Electroshock: Restoring the Mind

  • Max Fink
Oxford University Press: 1999. 157 pp. £13.95, $22
Electrifying image: films such as Shock Treatment give this useful therapy a sensationalist name. Credit: 20TH CENTURY FOX (COURTESY KOBAL)

In an America long besotted with psychotherapy, Max Fink carried an often lonely torch for the physical treatment of psychiatric disorders. Electroconvulsive therapy (ECT) has been in worldwide use for 60 years and has proved to be one of the safest procedures in medicine, with a very high success rate in appropriate cases. One might have thought that this would have given it a good public image, but no amount of research seems able to dispel the myth — largely promoted by anti-psychiatrists — that ECT damages the functioning of the brain. People mostly take their cue from alarming images of it such as those seen in the film One Flew Over the Cuckoo's Nest, rather than from scientific results or the testimony of millions of people who have been helped by the treatment.

Fink has written a non-technical account of ECT primarily to inform the public, but also to challenge those many mental-health professionals (particularly in the United States) whose knowledge of it is inadequate or out of date. Electroshock is a slim volume, packing a punch of controversy. Critics have tended to claim sarcastically that induced fits were introduced on the basis of a wrong theory, and that if they do work, no one knows how. If that is so, it certainly wouldn't be either the first or last time this has happened in medicine. The art is essentially empirical, and many interventions that have helped patients have their rationales elucidated only much later.

In fact, Fink points out that the whole thing wasn't nearly as daft as is often made out. The background was a total absence of effective treatment for mental disorders in the early twentieth century. Since Pasteur had shown that high temperatures could destroy bacteria, the induction of a new disorder (fever) might antagonize an existing one. On that basis, Julius Wagner-Jauregg in Vienna successfully treated neurosyphilis with malaria. It had also been observed that schizophrenic patients occasionally recovered after developing epilepsy through a head injury or infection. Ladislaus Meduna in Budapest therefore proposed that artificial epilepsy might be a useful treatment for schizophrenia. This was long before any antipsychotic drugs were available.

As is now well known, the results in the treatment of schizophrenia were mixed, but when the same procedure was tried in patients with severe depression, its effect seemed miraculous — some 20 years before the first antidepressants. In time, the original convulsive injections were replaced by a more acceptable electrical current, while anaesthesia, muscle relaxants and continuous oxygen removed most of the unpleasant aspects of the procedure. In folk memory, though, and in many media representations of ECT, things have hardly changed.

One major drawback of Fink's account is an overly American focus. Fink describes how ECT tended to be abandoned with the rise of psychotherapy and psychopharmacology, was “rediscovered” in the 1970s, is still ignored in university teaching centres and is still legally and financially restricted.

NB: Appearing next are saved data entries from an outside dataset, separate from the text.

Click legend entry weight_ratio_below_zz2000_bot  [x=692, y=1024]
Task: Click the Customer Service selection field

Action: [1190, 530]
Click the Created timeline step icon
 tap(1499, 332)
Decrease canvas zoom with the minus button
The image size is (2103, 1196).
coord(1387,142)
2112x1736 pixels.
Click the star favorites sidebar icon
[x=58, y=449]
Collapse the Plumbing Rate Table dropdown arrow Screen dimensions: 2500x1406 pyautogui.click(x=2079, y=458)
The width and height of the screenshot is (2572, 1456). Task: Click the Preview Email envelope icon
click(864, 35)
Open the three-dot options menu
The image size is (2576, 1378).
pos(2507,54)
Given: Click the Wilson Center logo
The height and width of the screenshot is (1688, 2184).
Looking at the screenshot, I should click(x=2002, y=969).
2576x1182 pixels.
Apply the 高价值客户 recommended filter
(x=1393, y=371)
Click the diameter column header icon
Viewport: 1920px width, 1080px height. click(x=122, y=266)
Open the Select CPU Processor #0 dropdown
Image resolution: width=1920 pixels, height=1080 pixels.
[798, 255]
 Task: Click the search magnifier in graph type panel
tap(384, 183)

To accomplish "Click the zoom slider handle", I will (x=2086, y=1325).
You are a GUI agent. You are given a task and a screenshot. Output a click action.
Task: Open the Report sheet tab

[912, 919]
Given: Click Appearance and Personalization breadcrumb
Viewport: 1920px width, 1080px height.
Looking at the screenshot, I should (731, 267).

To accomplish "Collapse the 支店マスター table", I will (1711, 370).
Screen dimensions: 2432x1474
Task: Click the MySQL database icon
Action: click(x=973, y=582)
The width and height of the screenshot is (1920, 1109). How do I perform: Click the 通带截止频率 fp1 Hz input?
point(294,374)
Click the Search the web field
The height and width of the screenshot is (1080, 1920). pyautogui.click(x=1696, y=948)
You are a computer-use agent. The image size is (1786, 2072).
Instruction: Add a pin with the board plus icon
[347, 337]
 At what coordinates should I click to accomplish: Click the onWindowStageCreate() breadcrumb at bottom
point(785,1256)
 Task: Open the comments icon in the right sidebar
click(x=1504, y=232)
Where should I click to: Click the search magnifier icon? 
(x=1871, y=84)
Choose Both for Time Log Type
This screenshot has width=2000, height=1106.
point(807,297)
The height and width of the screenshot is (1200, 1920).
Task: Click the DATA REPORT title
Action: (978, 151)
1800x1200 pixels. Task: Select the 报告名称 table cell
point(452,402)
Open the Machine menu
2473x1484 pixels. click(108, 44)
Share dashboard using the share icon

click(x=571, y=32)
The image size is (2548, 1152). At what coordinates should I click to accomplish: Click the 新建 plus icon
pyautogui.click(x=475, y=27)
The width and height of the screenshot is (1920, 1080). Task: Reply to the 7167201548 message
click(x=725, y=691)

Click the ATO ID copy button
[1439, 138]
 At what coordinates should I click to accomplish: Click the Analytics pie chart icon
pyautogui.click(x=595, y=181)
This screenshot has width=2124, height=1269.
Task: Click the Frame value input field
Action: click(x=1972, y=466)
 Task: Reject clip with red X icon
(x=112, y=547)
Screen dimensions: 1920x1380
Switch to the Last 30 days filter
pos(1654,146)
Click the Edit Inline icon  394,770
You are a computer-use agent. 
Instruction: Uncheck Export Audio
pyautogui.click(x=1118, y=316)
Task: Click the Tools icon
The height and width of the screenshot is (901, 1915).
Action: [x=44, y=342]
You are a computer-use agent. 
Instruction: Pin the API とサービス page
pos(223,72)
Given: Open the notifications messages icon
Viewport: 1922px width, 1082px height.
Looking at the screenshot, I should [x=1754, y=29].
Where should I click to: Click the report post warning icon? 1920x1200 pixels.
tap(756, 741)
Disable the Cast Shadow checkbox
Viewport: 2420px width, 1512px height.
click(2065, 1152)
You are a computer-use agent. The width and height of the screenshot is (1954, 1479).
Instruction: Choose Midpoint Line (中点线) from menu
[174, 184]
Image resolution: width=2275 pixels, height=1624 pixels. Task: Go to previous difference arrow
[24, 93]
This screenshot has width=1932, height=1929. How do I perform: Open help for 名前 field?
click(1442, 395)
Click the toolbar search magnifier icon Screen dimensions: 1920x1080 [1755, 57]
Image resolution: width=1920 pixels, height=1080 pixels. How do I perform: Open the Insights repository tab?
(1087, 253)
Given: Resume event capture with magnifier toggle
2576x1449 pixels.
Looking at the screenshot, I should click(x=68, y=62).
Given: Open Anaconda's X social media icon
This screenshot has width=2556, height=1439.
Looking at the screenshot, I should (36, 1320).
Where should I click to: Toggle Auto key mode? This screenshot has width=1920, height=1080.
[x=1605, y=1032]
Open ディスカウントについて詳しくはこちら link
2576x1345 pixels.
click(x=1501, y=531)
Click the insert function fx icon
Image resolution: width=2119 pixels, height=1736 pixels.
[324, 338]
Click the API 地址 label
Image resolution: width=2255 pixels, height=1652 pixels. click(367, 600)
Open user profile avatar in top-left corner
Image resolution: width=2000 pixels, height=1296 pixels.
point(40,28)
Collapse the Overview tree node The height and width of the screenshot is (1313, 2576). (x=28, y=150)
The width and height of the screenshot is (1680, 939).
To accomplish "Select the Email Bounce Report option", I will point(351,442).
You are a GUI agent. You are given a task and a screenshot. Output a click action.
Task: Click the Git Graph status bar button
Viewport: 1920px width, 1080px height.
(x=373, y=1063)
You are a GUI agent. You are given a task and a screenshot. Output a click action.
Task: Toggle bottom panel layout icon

But in Europe, practically none of this happened, although local restrictions occurred in The Netherlands and similar regulations have just been introduced in Italy, and restrictive regulations have just been introduced in Italy. Where Britain failed, as Fink rightly points out, is in allowing obsolete or poorly maintained equipment to remain in use, not providing electro-encephalographic monitoring, and not training young psychiatrists in the method adequately. This reflects the lack of resources afflicting the UK mental-health services. In the United States, things are now even worse, with few public or Veterans hospitals offering ECT at all and the rigid treatment algorithms of ‘managed care’ having little place for it.

Professionals will find the clinical and scientific parts of Fink's work more controversial. For a start, he believes he knows how it works. In mental illness, “the hormones are wildly disordered”, but impulses from the central part of the brain in an induced fit stimulate the hypothalamus to discharge products that gradually regulate the whole endocrine pattern of the body. It may or may not be so, but proof is needed; and the immensely complex actions of the neurotransmitters seem to have been ignored.

Fink advocates ECT for a wider range of disorders and in much longer courses than is advised in other standard references. However, his choice of clinical response as the essential guide would be generally accepted. It is true that ECT often doesn't get a fair trial because clinicians give it up too quickly. But not much attention is given to an experimental method that may well replace ECT. Rapid transcranial stimulation aims to produce the same effects without the need for a fit or unconsciousness. It's too soon to say whether this will mean the end of ECT, but until then, Fink is right to try and persuade us to make the best use of what we have.